-- begin --

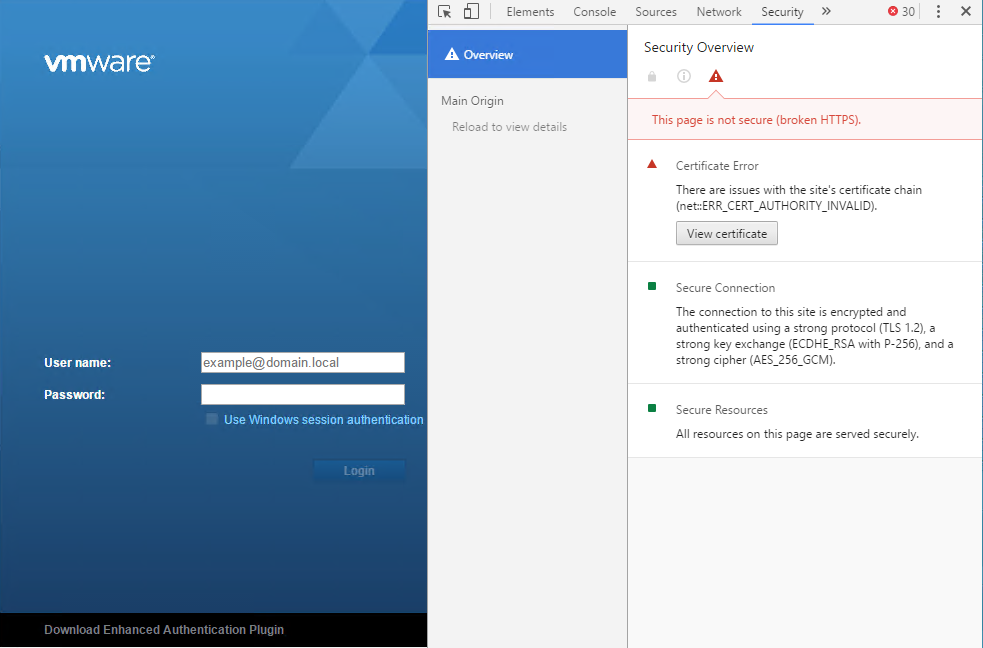This screenshot has width=983, height=648.
Task: Open the DevTools customization three-dot menu
Action: (937, 11)
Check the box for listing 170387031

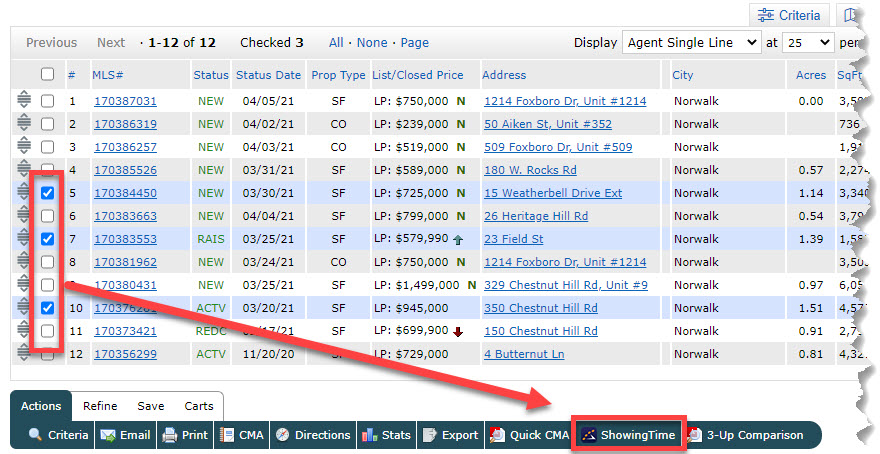tap(47, 101)
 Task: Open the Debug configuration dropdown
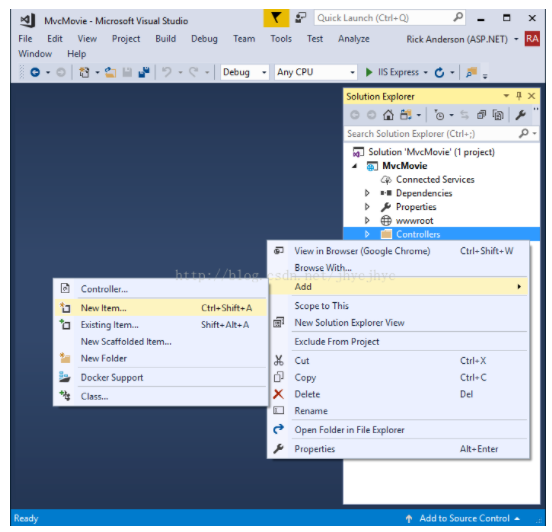click(245, 73)
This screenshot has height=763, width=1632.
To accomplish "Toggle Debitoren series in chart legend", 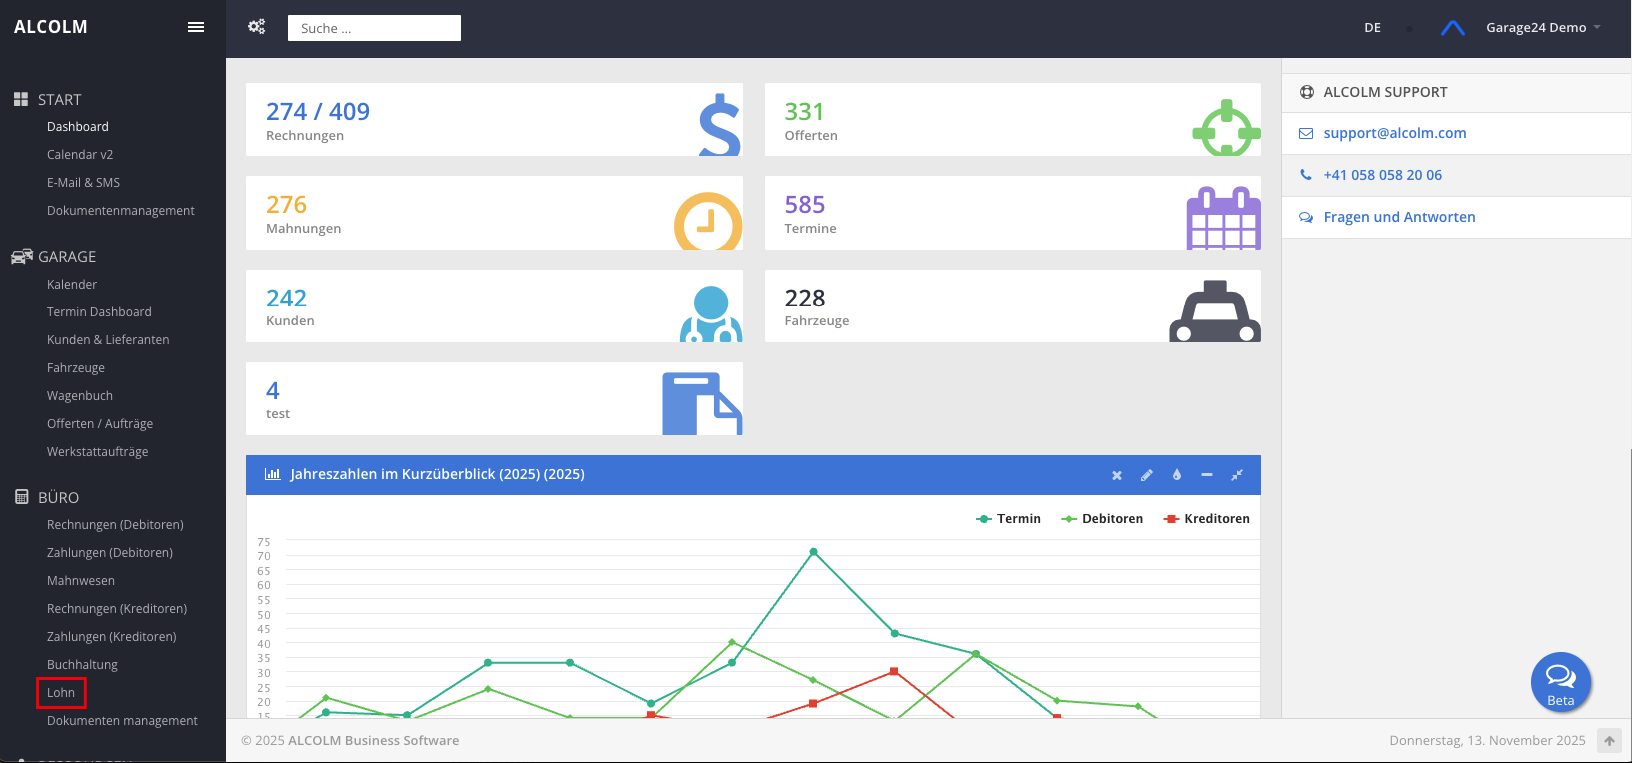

-- end --

### Task objective
Rewrite the records above with "dropdown" replaced by "drop-down list" and every other part unchanged. Omit the pictures from your answer.

### Reply to the exercise
This screenshot has width=983, height=648.
Task: Open the DevTools customization three-dot menu
Action: (937, 11)
Check the box for listing 170387031

tap(47, 101)
 Task: Open the Debug configuration drop-down list
click(245, 73)
This screenshot has height=763, width=1632.
To accomplish "Toggle Debitoren series in chart legend", 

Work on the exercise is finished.